If you loved the 2008 parkour-style action game Mirror’s Edge but thought it’d be better with a bit of heart-pounding terror thrown in, new Montreal-based developer Red Barrels’ Outlast might be the game for you.
“The Outlast experience is mostly about scaring the hell out of people,” Red Barrels cofounder David Chateauneuf recently told GamesBeat during an interview.
The new game is the latest evidence that horror games are enjoying a resurgence on the PC. Titles like Amnesia: The Dark Descent, Slenderman, and The Walking Dead are finding critical and commercial success, despite their lack of traditional combat. For Chateauneuf, Outlast is also less about combat and more about survival. He compares the game to a haunted house.
Outlast is the first game to come out of the new studio made up of former Ubisoft developers. Players take on the role of journalist Miles Upshur, who discovers something horrifying in a supposedly abandoned asylum in Colorado. No one outside the studio knows much about the game’s plot at this time, although its atmospheric trailer makes references to “Operation Paperclip,” a program to recruit Nazi scientists following World War II, and “Project MKUltra,” an illegal CIA research effort involving human behavioral engineering conducted in the 1950s. When asked, Chateauneuf is coy about what role both play in the game.
“We’ve got some people here having fun with those conspiracies and everything. It’s something that we like to play with,” he said.

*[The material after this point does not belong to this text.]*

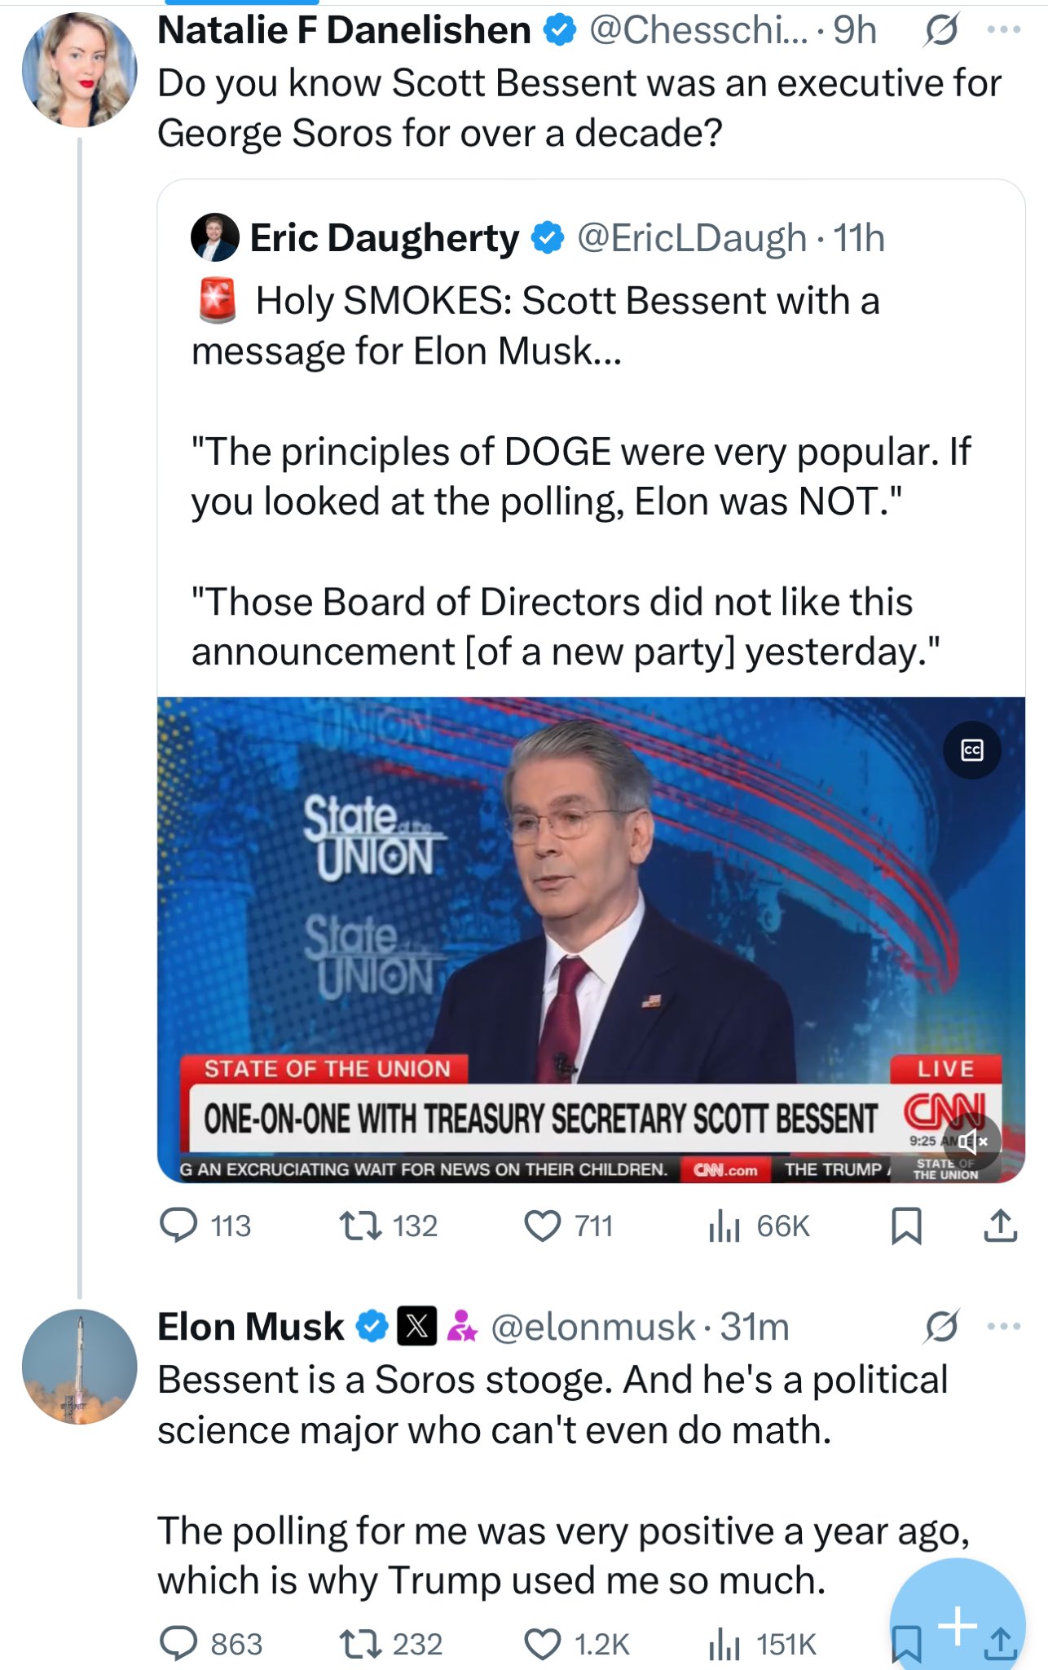Screen dimensions: 1048x1670
Task: Open Grok icon on Elon Musk's post
Action: click(x=941, y=1327)
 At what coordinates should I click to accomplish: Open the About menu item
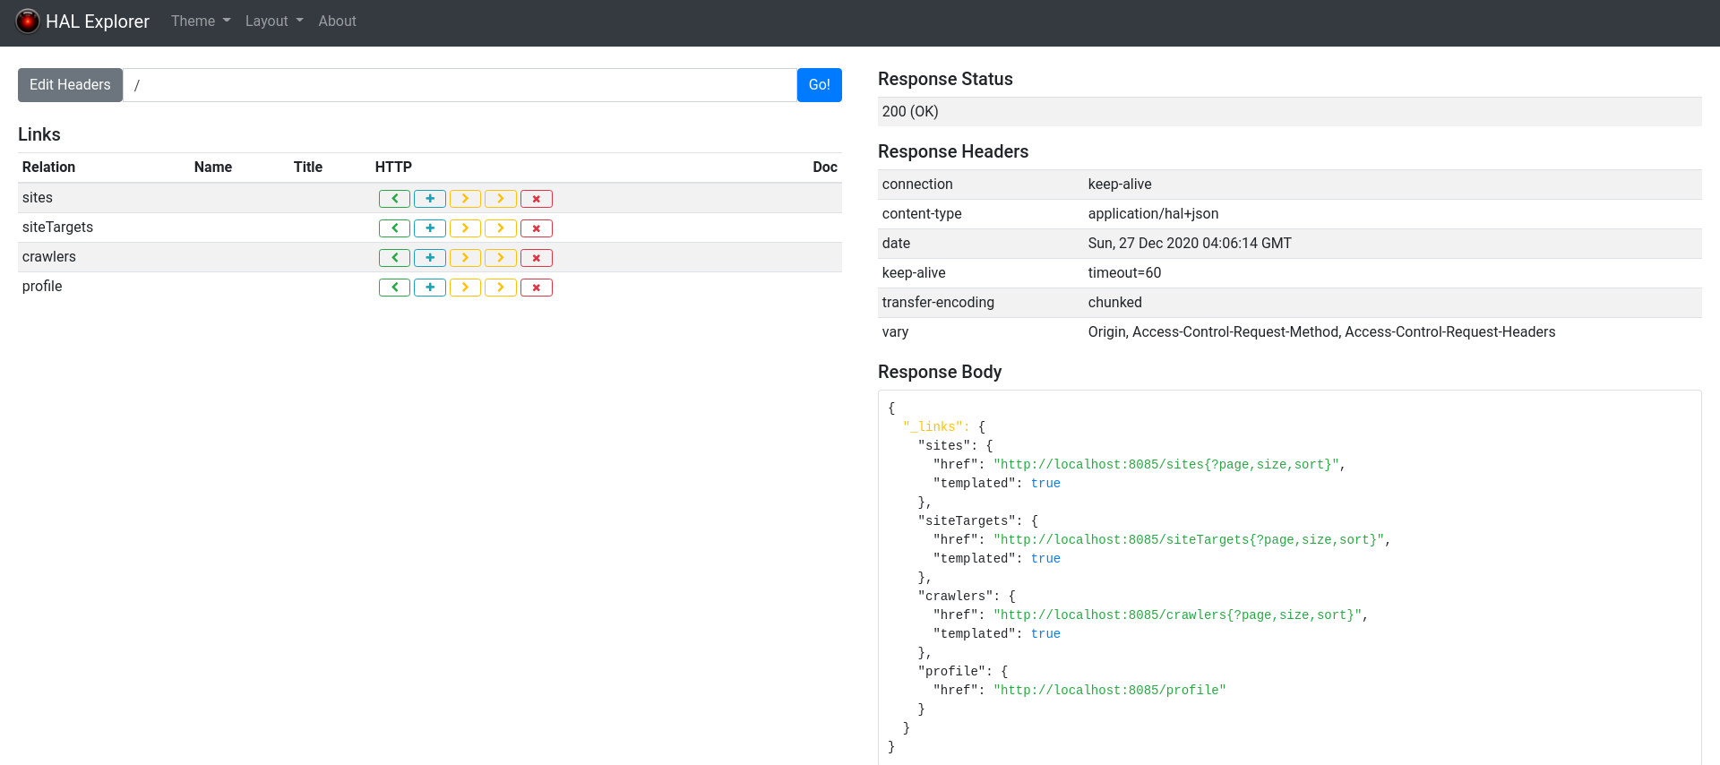pyautogui.click(x=337, y=21)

[youtube http://www.youtube.com/watch?v=2GPf3MdVOKI]
Chateauneuf and his fellow Red Barrels co-founders, Philippe Morin and Hugo Dallaire, had wanted to create a survival-horror game for a long time. “We kind of had ideas about creating a horror game on the Nintendo Wii. But the opportunity never came,” he said. The problem, he said, was that the amount of money Ubisoft would need to spend on a team to create the game was more than what the game would actually make in sales once it launched.
“For the big studios, I think horror games are kind of dead,” he said. “It’s mostly about action games like Dead Space, all of those games that were originally horror. Nowadays, they almost feel like shooters.”

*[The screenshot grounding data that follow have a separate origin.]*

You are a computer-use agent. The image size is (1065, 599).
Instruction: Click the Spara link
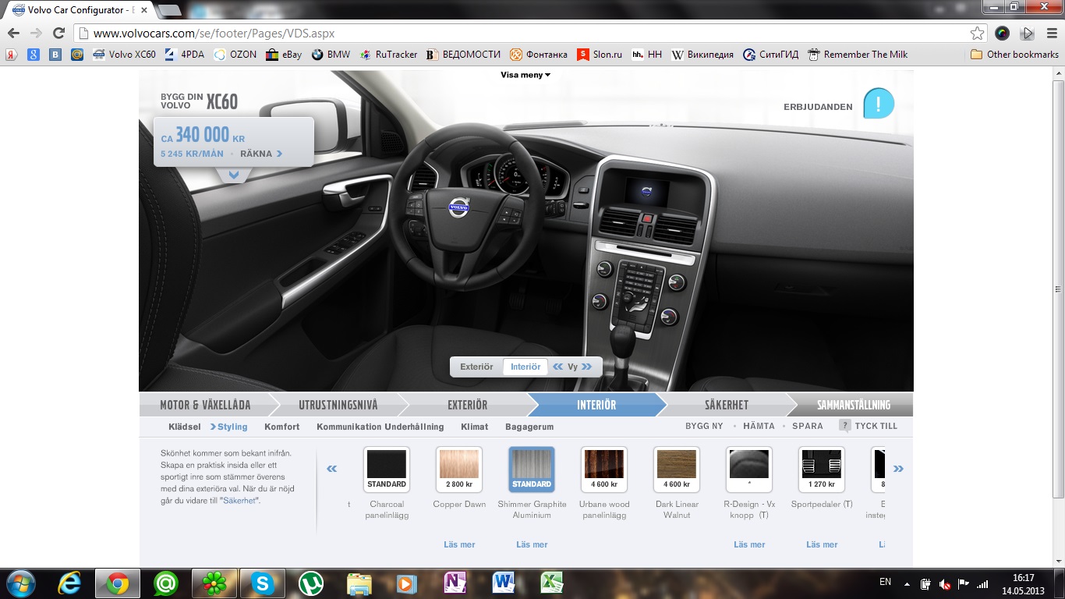tap(807, 426)
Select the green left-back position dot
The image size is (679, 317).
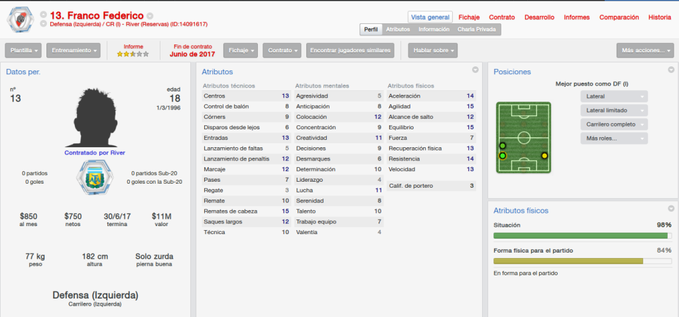tap(503, 155)
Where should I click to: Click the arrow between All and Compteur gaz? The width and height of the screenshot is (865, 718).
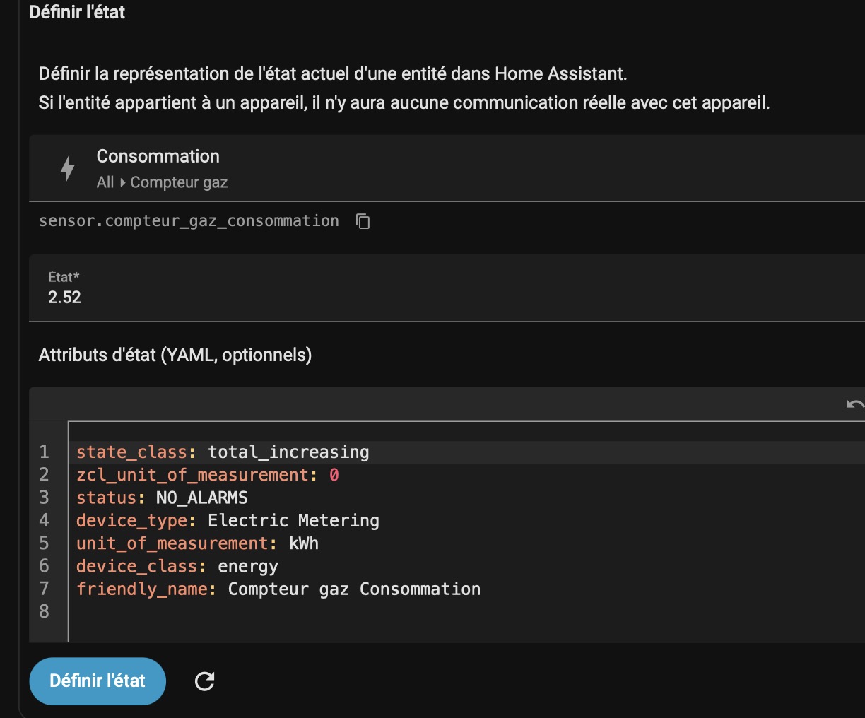click(x=122, y=182)
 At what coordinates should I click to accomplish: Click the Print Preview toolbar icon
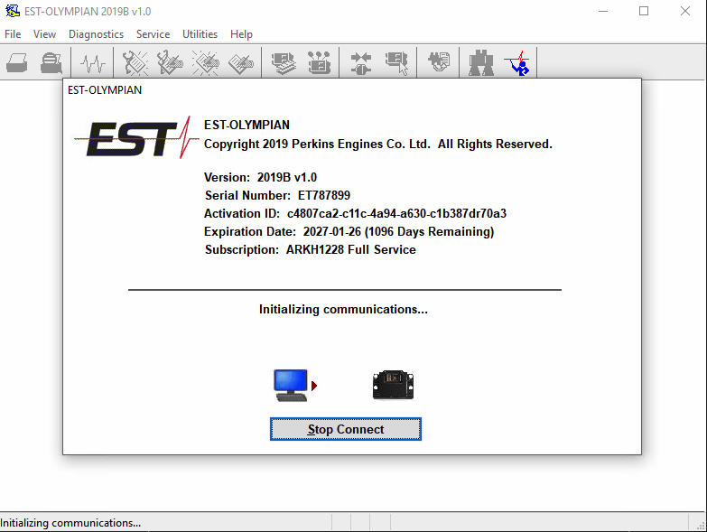(51, 63)
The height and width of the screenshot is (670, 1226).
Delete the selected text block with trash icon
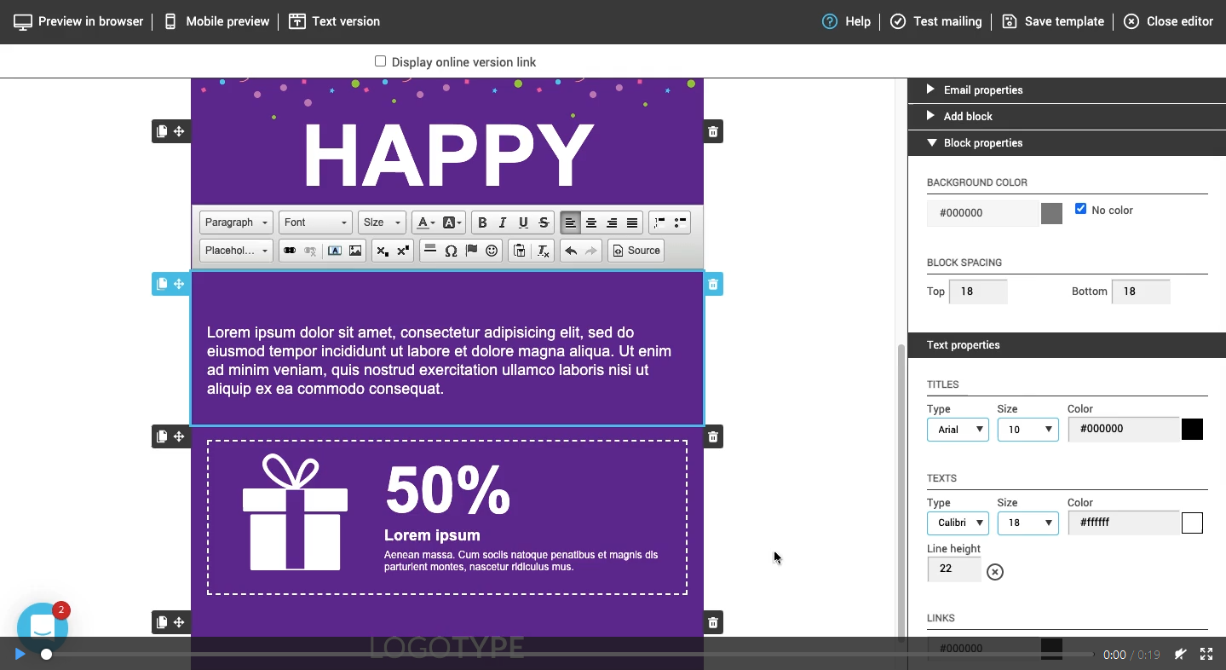[713, 284]
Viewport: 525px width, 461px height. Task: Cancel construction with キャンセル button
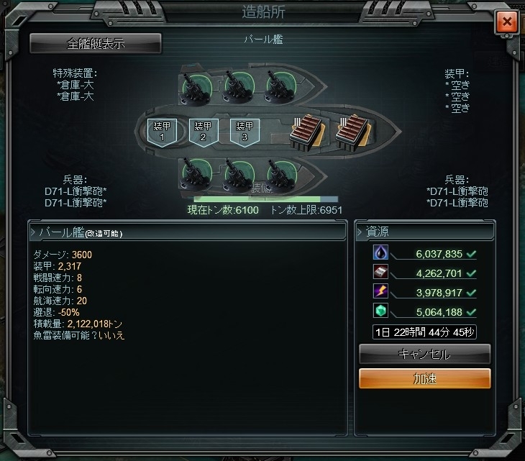point(424,355)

Outlast’s trailer is notable for its lack of combat. Like other recent indie survival-horror games such as Amnesia and Slenderman, Outlast focuses more on exploration and on running and hiding from enemies than on racking up a kill count, although Chateauneuf doesn’t rule out combat in the game entirely. The trailer shows Miles Upshur from a first-person perspective as he dashes down blood-stained hallways, slides across tables, and climbs up broken walls as a humanoid creature with glowing eyes chases him. The creature looks like it could be a former asylum patient. Chateauneuf laughs when I describe it as “Mirror’s Edge meets 28 Days Later.”

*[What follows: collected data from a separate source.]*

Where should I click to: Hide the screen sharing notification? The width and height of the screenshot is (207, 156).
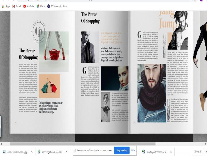pos(133,151)
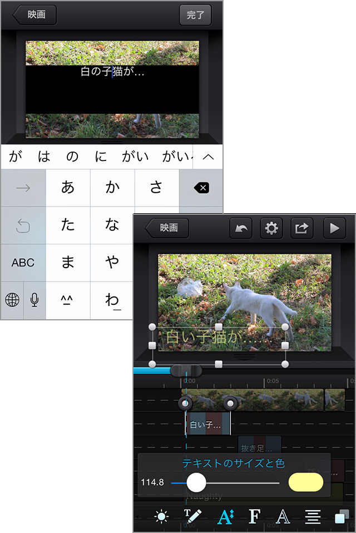Select the text size and color tool
The width and height of the screenshot is (356, 533).
(225, 517)
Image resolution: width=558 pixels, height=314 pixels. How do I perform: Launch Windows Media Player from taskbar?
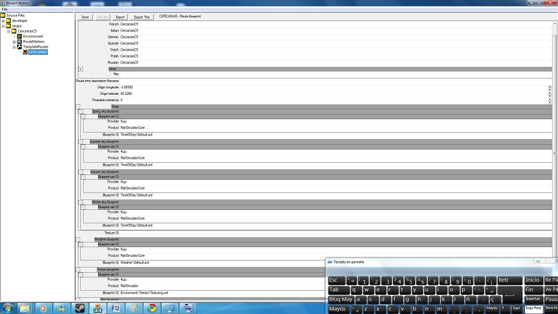(x=43, y=308)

“Mirror’s Edge was definitely a good inspiration,” he said. “We definitely like that feeling that you are actually the main character and not feeling that you’re just a camera floating in the air with a gun at the bottom of the screen. We definitely want [players] to feel more immersed by the experience. So by having to interact with the environment, we’ll put the player more close to the action. For us, it was really important. Really touching the walls, and interacting with different things. That’s something that we want to bring to the game.”
Horror films like Cloverfield, Quarantine, and [REC] were other inspirations for Red Barrels. All three movies are from the “found footage” subgenre of horror, where the audience watches video recordings left by missing or dead characters. Video and audio diaries have long been used as a storytelling vehicle in games, but in Outlast, you’re not discovering them — you’re creating them.
“Everybody’s putting movies on YouTube and on Facebook, so we wanted to get in touch with the player by having those moments where you’re actually recording stuff,” Chateauneuf said.
Chateauneuf said his team is trying to go in its own direction. “I think we’ll still have action games, and I think zombies are still the important thing in the next few years. But I think that we’re going to have more intelligent games … and we are actually already seeing those type of games out there. I don’t remember the names, but there are some games where they just let you play and you are almost just clicking and exploring a world without really having gameplay. And I think people are starting to like that.”
Outlast is expected to launch on the PC sometime next year.